Chapter 8 Logarithmic transformations
8.1 Introduction
The traditional linear model \[ Y = \beta_0 + \beta_1 X + \mathcal{E} \] supposes a unit change in the independent variable leads to a fixed average change of size \(\beta_1\) in the dependent variable. This is not a always realistic model. Two simple examples can immediately be brought up;
A. In classical economic theory, it is generally assumed that a 1% increase in the price of a commodity leads to a certain fixed percentage \(a\) change in the demand for the commodity, if all other factors are fixed. If \(Y\) is the demand, and \(X\) is the price, this leads to a model of the form \[\begin{equation} Y = c X^a\;. \tag{8.1} \end{equation}\] Here \(c\) is another constant, relating to the size of the market. In economics, \(a\) is known as the elasticity of demand with respect to price, or just the price elasticity. The model (8.1) is often called the constant elasticity model.
- In a market for used cars (and many other used products), it natural to assume prices to drop with a fixed percentage per year of age (rather than a fixed amount). So if \(Y\) is the selling price, \(X_N\) is the price of the car when new, and \(X_A\) is the age, we could describe the relation as \[\begin{equation} Y = X_{_{N}}r^{X_A}\;, \tag{8.2} \end{equation}\] where \[ r = \left( 1 - \frac{p}{100} \right) \] is the price reduction factor. In this notation, \(p\) is the annual percentage price loss. This is a more realistic model than the linear model we previously studied for car prices.
In example A, a percentage change in \(X\) leads to a fixed percentage change in \(Y\). In example B, a unit change in \(X_A\) leads to a fixed percentage change in \(Y\). In both examples, we end with a non-linear model for the dependency.

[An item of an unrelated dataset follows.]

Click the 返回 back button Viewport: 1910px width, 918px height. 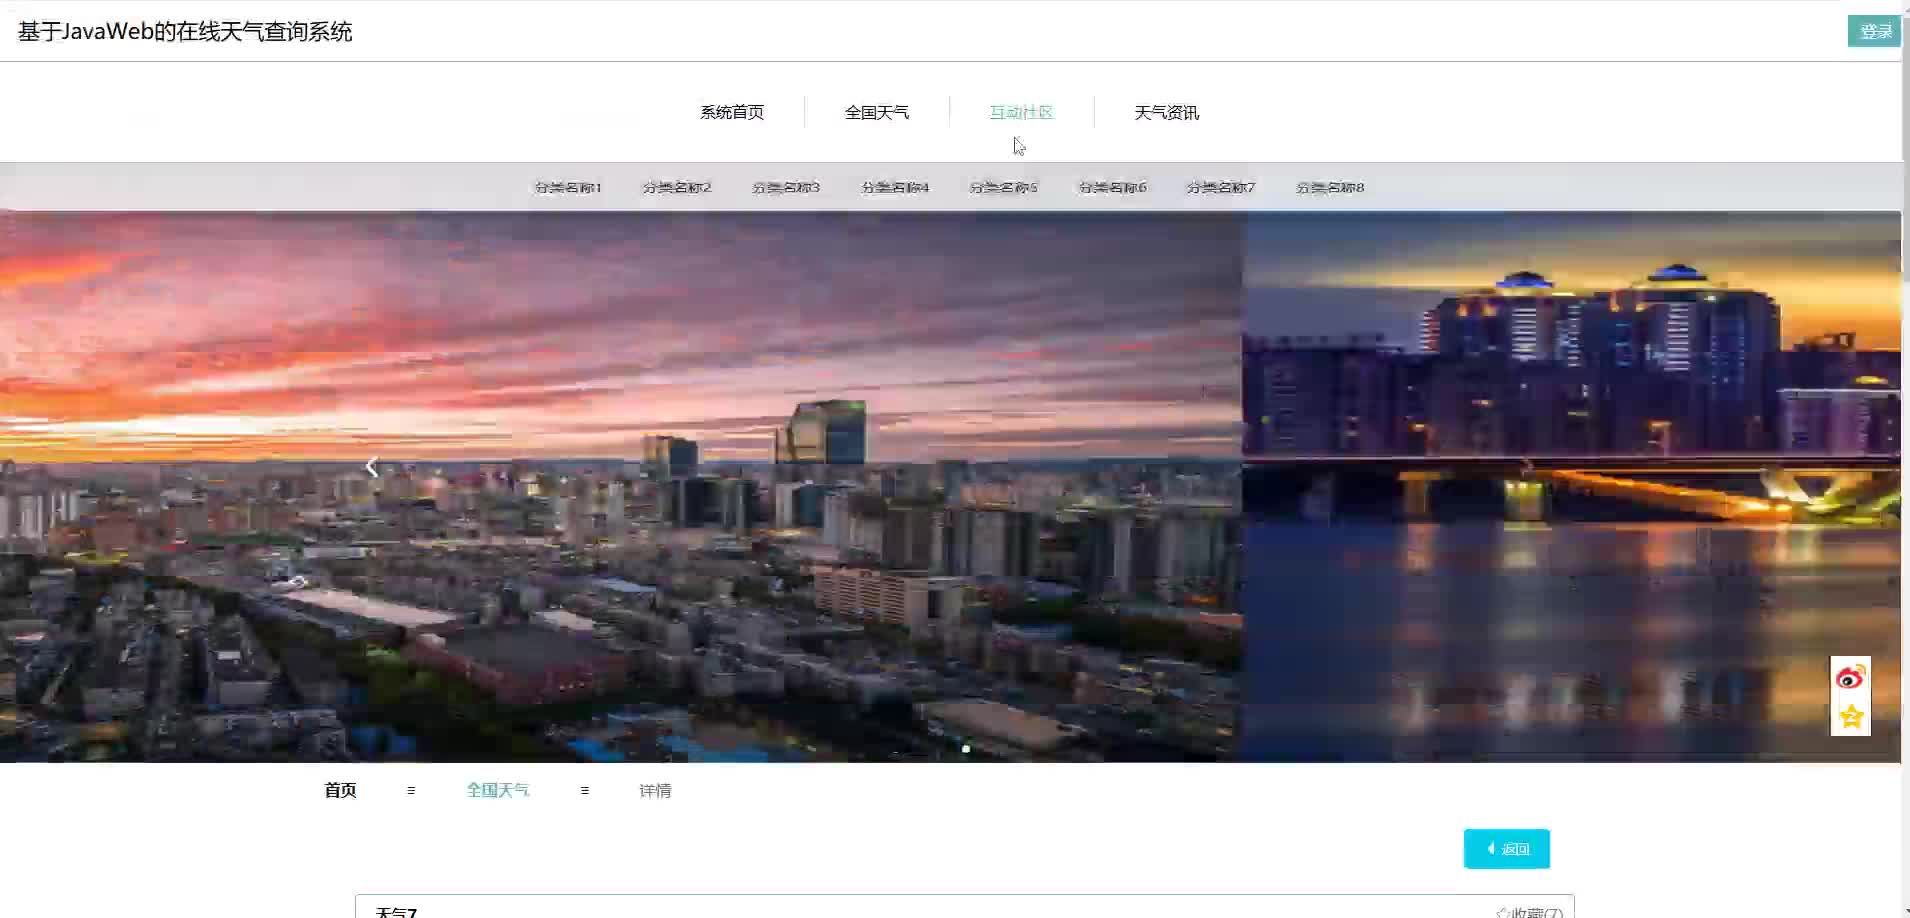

If in example A, the elasticity \(a\) is known, we can use the trick from chapter 7, and introduce a new variable \[ Z = X^a \;, \] and then note that \(Y\) depends linearly on \(Z\). Likewise, in example B, if the percentage \(p\) - and thus the factor \(r\) - was known, we could resolve the nonlinearity in a simple way. In practice, though, such parameters are almost never known exactly. Instead, we have to resort to some estimates. Then the question is exactly: Given data for the involved variables, how can we come up with estimates?
The answer - and the solution - lies in a different way of linearizing this type of models. It uses what is called logarithmic functions. These are just a special type of mathematical functions with certain nice properties that can help us out of the problems in examples A and B. Before going into the more technical detail around logarithmic functions, let us consider a specific data example that illustrates what we are after in this section.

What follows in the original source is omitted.